If this is true, Rowan will go ahead and cast Sleep



[sblock=Stats & Spells]
AC 18 (+4 mage armor, 3 hour duration)
HP 17/17

Level 0 – 4+1 Mage Hand, Detect Magic x2, Daze + Acid Splash
Level 1 – 2+1+1 Sleep, Summon Monster I, Mage Armor + Grease
Level 2 - 1+1+1 Summon Swarm x2 + Glitterdust
[/sblock]
*


----------



## CanadienneBacon (Sep 7, 2007)

At Rowan's suggestion that a summoning is being performed, Wyleck frowns with worry and begins casting a spell with which Gerak is intimately familiar, though perhaps in slightly different form.  Even Rowan, with his practiced background in the arcane, recognizes Wyleck's breathy whispering.  Calling upon the natural world, Wyleck casts _guidance_ and seems to gird himself for the battle ahead.


----------



## Arkhandus (Sep 7, 2007)

Gerak hustles to the west, looking for a way to reach the kuo-toans and attack.

(Just double-moving 8 spaces northwest along the balcony, once it's his turn)


----------



## CanadienneBacon (Sep 11, 2007)

"A summoning," hisses Rowan. "I do not have the power to counter it. Be alert!"   His words spoken, the halfling begins his own spell, channeling soothing arcane energies over the area occupied by the four kuo-toans, gently lulling them to sleep...

As Rowan begins to weave his spell, KT 1 and KT 2 join hands and begin to chant.  [sblock=Gerak]Gerak quickly recognizes a divine version of lightening bolt being cast by the pair of kuo-toas.  The power of the spell, while not inherently as forceful as the stand-alone arcane version, is amplified by the fact that two of the creatures seem to have linked and are casting together.[/sblock] A bare moment later, the air on the stone platform crackles with white electricity and a bolt of lightening flashes through the damp air and arcs directly through Phud, Gerak, and Arden, who all fail to dodge out of the lightening's path and each suffer 6 points of electricity damage.
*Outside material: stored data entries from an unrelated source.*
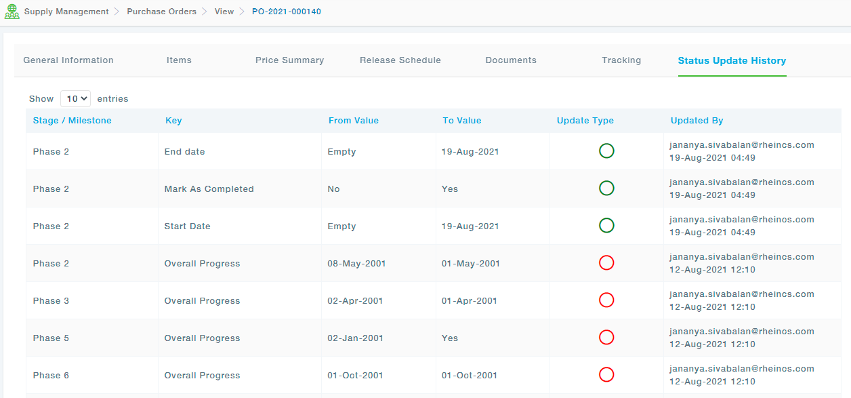Screen dimensions: 851x398
Task: Click the Supply Management globe icon
Action: click(12, 12)
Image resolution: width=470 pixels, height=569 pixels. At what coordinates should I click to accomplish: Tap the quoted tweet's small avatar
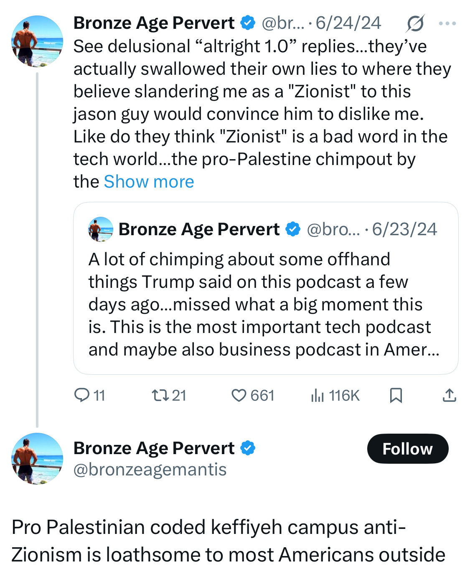(101, 229)
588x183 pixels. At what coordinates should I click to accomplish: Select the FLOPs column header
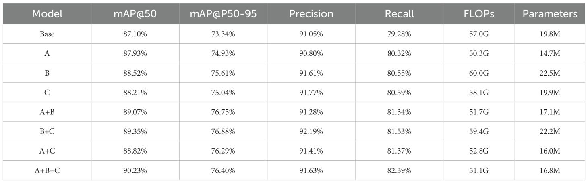(478, 14)
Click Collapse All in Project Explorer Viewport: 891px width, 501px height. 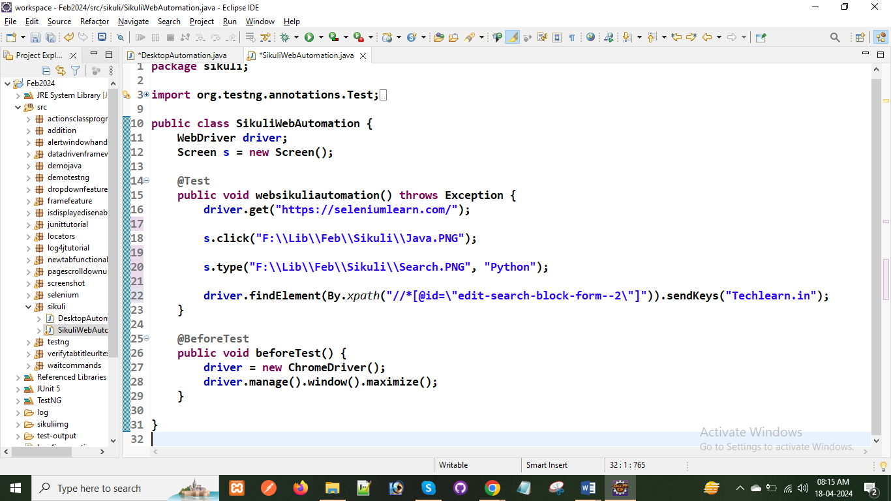pos(46,70)
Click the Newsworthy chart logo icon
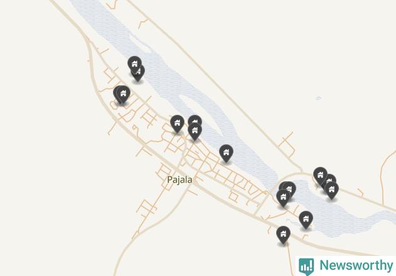This screenshot has width=396, height=276. [x=306, y=267]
Her hair standing stock on end after the blast from the bolt of lightening, Arden winces but levies her crossbow.  Taking aim at KT1, Arden springs the firing mechanism and, with a twang of the bow's quivering metal string, looses a bolt.  The brown-skinned gnome's aim is unerring; the bolt sinks into KT1's neck and disappears into the creature's flesh, dealing a hearty 6 points of damage  even as Arden struggles to get her breath back after being struck by lightening.

An elderly, shriveled kuo-toa (MM) wearing chitin-styled plate armor steps into view beneath the lintel of the open door on the stone platform.  The elderly priest chants, his croaking low and purposeful.  At the end of his casting, the old kuo-toa is surrounded at his front by a flat field of multi-colored hues that ripple in the red light shed by the lobster statue.  
[sblock=Rowan, Gerak, Wyleck]The old priest cast _entropic shield_ on himself, that he might be partially shielded from ranged attacks.[/sblock]

Wyleck whistles for Yssal and, finding his animal companion directly behind himself, casts a critical eye around his companions.  As Gerak hustles off to the west, Wyleck delays a beat and says, "Who's injured?  I can help."

*Wyleck delays to init count 4, after Phud.  He'll heal whomever asks it.*

Looking for a way to reach the kuo-toans and attack, Gerak hustles off to the west.  The dwarf's gait is deliberate and measured.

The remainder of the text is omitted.